In-Box-Thinking

April 16, 2018 General Insights No Comments

It strikes me that intelligent people are sometimes immune to rationality in a circumscribed domain. This is VERY intriguing.

I have as close-to-me example a quite intelligent medical colleague and friend who has…

the ‘magical, healing hand’.

Well…

There are millions of examples like this. It’s not at all some isolated case. The term in-box-thinking comes to me as a good description.

Moreover, there is similarity with related phenomena, of which for instance:

  • moral in-box-thinking. Starkest example: Nazi butchers during WW-II who at the same time were loving spouses and homely parents.
  • political in-box-thinking. Much less stark as the example above but very widespread: people of one party who only see the positive of the own tribe versus the negative of the other.
  • religious in-box-thinking. No need for further description.
  • scientific in-box-thinking. Rampant in medicine(s) in a myriad of ways.

Statistically, it seems that such thinking of one kind or another is quite ‘normal’. Thus, in order to avoid it, one needs to be profoundly skeptical to oneself. Me too. You too. Which brings the question: should one actually try to avoid in-box-thinking?

Is it not better to live in a world with some ‘magic’?

According to me: indeed, it is much better. People live on bread and poetry. However, we don’t need any in-box-thinking in order to attain ‘magic’. Life is ‘magical’ enough in a poetic sense. I mean: real beauty, a real being-together, really deep feelings in an awe inspiring environment, art, poetry of all kinds… including the poetry of everyday life, simple things, the depth of an endless simplicity, one small step in ‘walking meditation’…

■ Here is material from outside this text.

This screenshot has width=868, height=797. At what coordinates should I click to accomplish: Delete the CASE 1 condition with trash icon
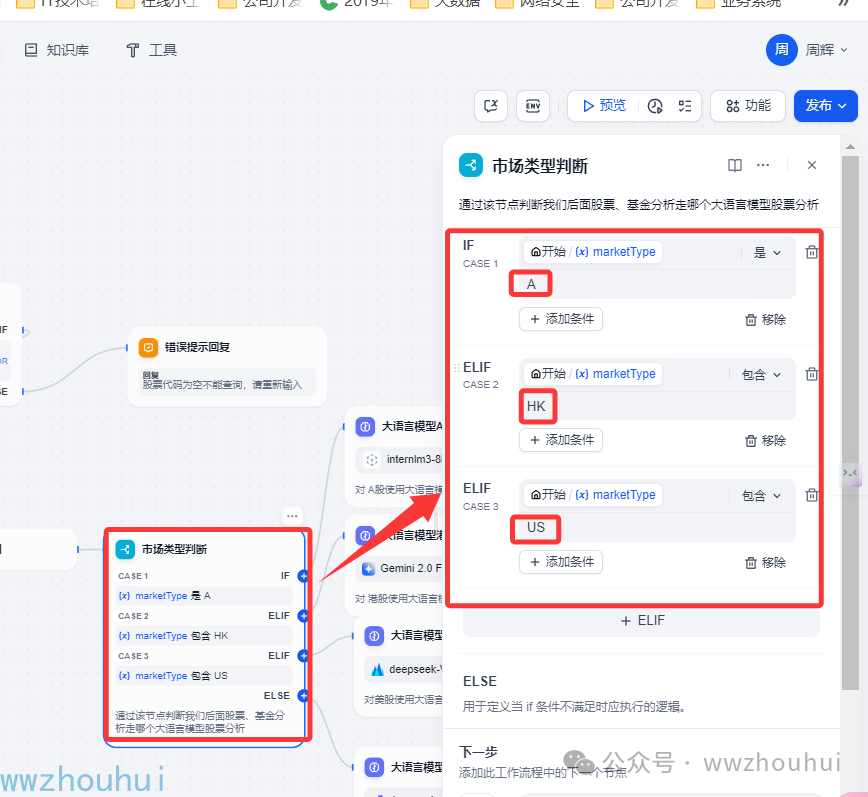(812, 253)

There are many more examples of ‘real magic’ for which no in-box-thinking is needed. May it be that in-box-thinkers are lacking this ‘real magic’ and thus are gullible towards a substitute in order to mentally survive?

The substitution is to be seen very broadly: also for instance in the not-seeing of truly dark moral emptiness which threatens to suck all magic into a black mental hole, as in the Nazi-case.

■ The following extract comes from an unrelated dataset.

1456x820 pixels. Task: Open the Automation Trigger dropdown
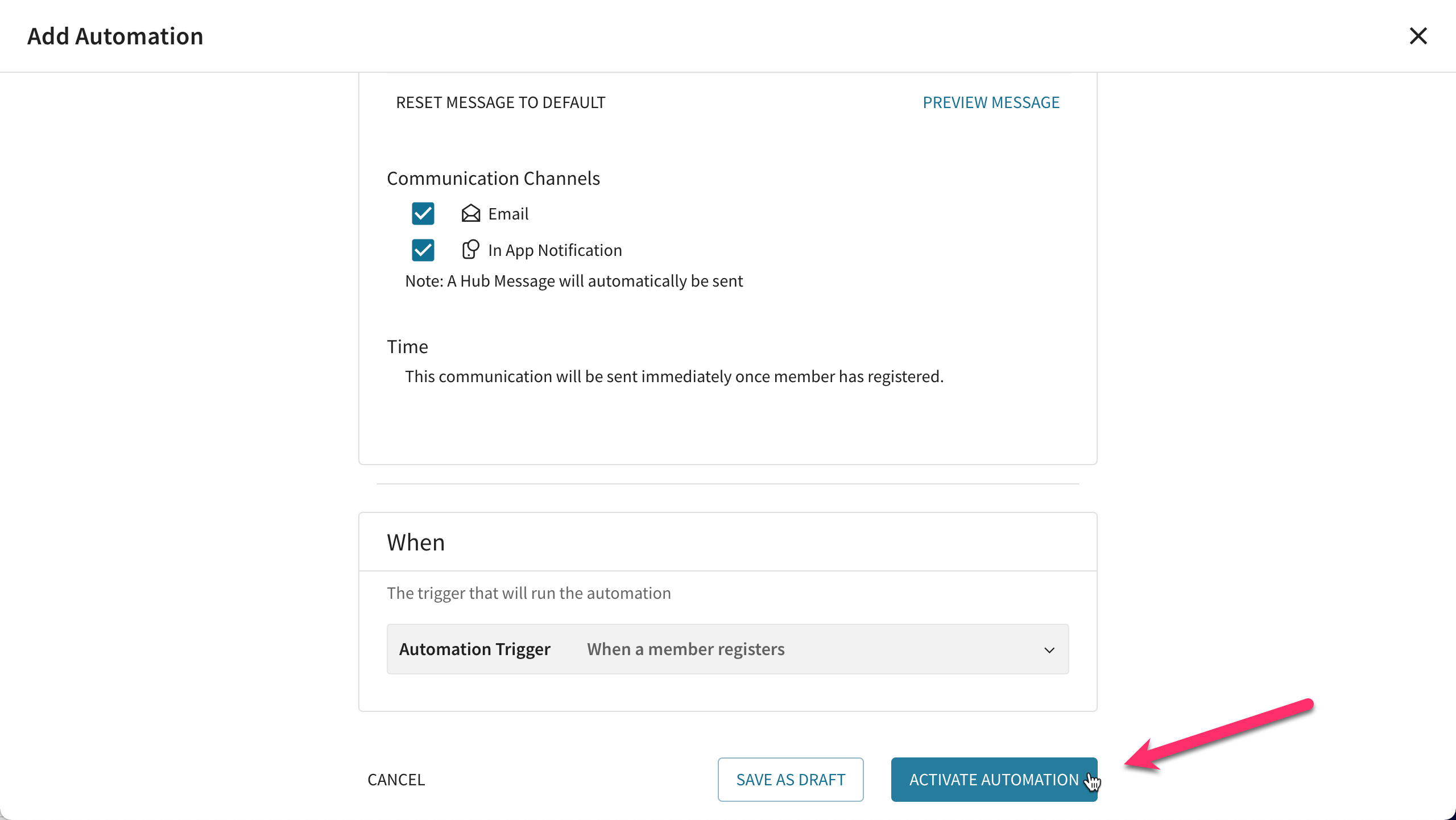727,649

So, what do in-box-thinkers need?

  1. more rationality
  2. more poetry
  3. the insight that these are not each other’s opposites. They can and should go together. Indeed, from a certain level they are even necessary towards each other.

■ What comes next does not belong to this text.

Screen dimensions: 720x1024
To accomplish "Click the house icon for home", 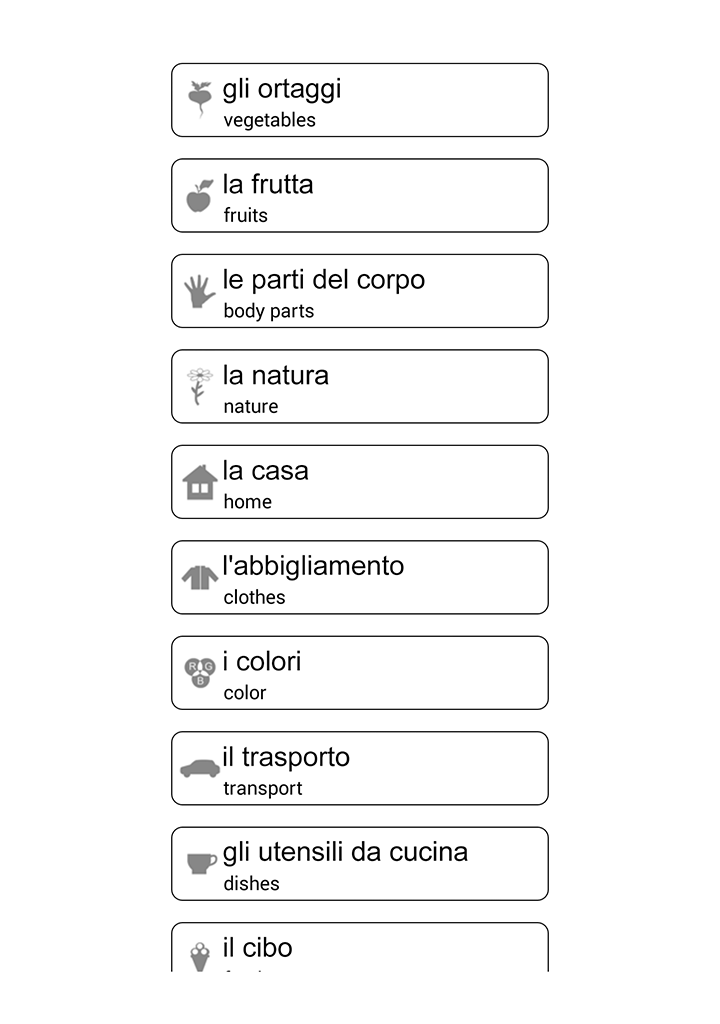I will pos(200,482).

How to get people out of this box?

As implied, they need to take a leap, one way or another. Easier said then done. Implications may be a loss of status, money, social embeddedness, sense of self-efficacy, all kinds of existential illusions…

Of course, all there are precisely what keep people in the box to start with.

That is why they are there.

Thus: hopeless?

No. Two possible scenarios:

  1. the hard way, such as a catastrophe that changes the environment completely. For instance, losing a war.
  2. the gentle slope: people start to think out of the box in a slow-motion leap. This may come with gradual ease or just take a lot of hard work.

Is it all worth it?

I think it is. There is a deep responsibility involved. The box keeps people boxed-in, with lots of negative consequences: burn-out, depression, psychosomatics, addictions… as well as – last but not least – the non-realization of an awful lot of human potential. People just don’t fit in a box.

It’s like a flower bud that refuses to open.

Of course, in the end it’s a choice.

At least, we should all be aware of this.